This post is both about the actual plan for Hypothesis and also what I think you should do as a maintainer of a Python library.

Hypothesis supports Python 2.7 and will almost certainly continue doing so until it hits end of life in 2020.

Hypothesis does not support Python 2.6.

Could Hypothesis support Python 2.6? Almost certainly. It would be a bunch of work, but probably no more than a few weeks, maybe a month if things are worse than I expect. It would also slow down future development because I’d have to maintain compatibility with it, but not to an unbearable degree given that I’ve already got the machinery in place for multiple version compatibility.

I’m not going to do this though. I’m doing enough free labour as it is without supporting a version of Python that is only still viable because a company is charging for commercial support for it.

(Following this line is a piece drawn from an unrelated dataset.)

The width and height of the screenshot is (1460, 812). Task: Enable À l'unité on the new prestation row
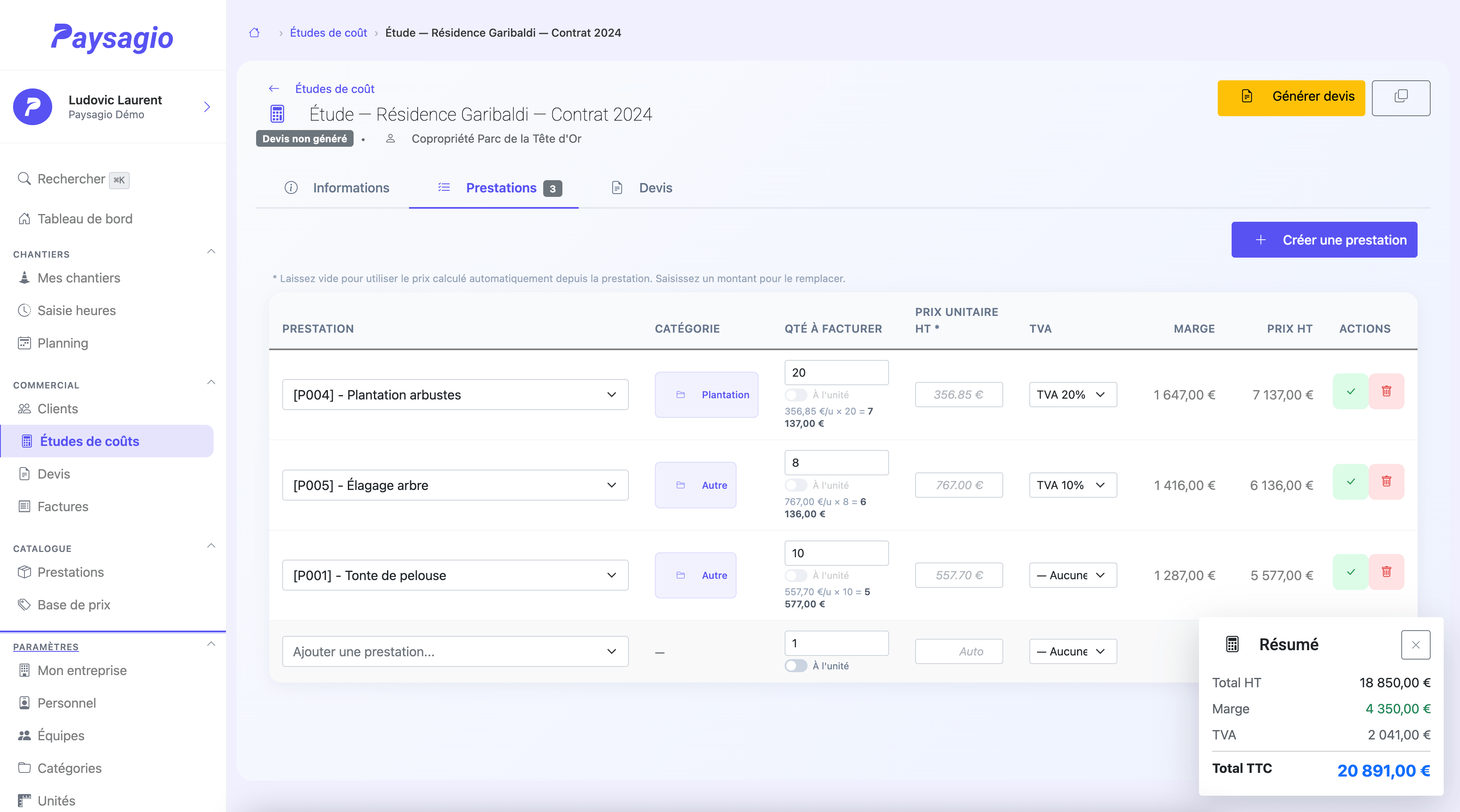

I’m sorry, I misspoke. What I meant to say is that I’m not going to do this for free.

If you were to pay me, say, £15,000 for development costs, I would be happy to commit to providing 2.6 support in a released version of Hypothesis, followed by one year in which there is a version that supports Python 2.6 and is getting active bug fixes (this would probably always be the latest version, but if I hit a blocker I might end up dropping 2.6 from the latest and providing patch releases for a previous minor version).

People who are still using Python 2.6 are generally large companies who are already paying for commercial support, so I think it’s perfectly reasonable to demand this of them.

And I think everyone developing open source Python who is considering supporting Python 2.6 should do this too. Multi version library development is hard enough as it is without supporting 2.6. Why should you work for free on something that you are really quite justified in asking for payment for?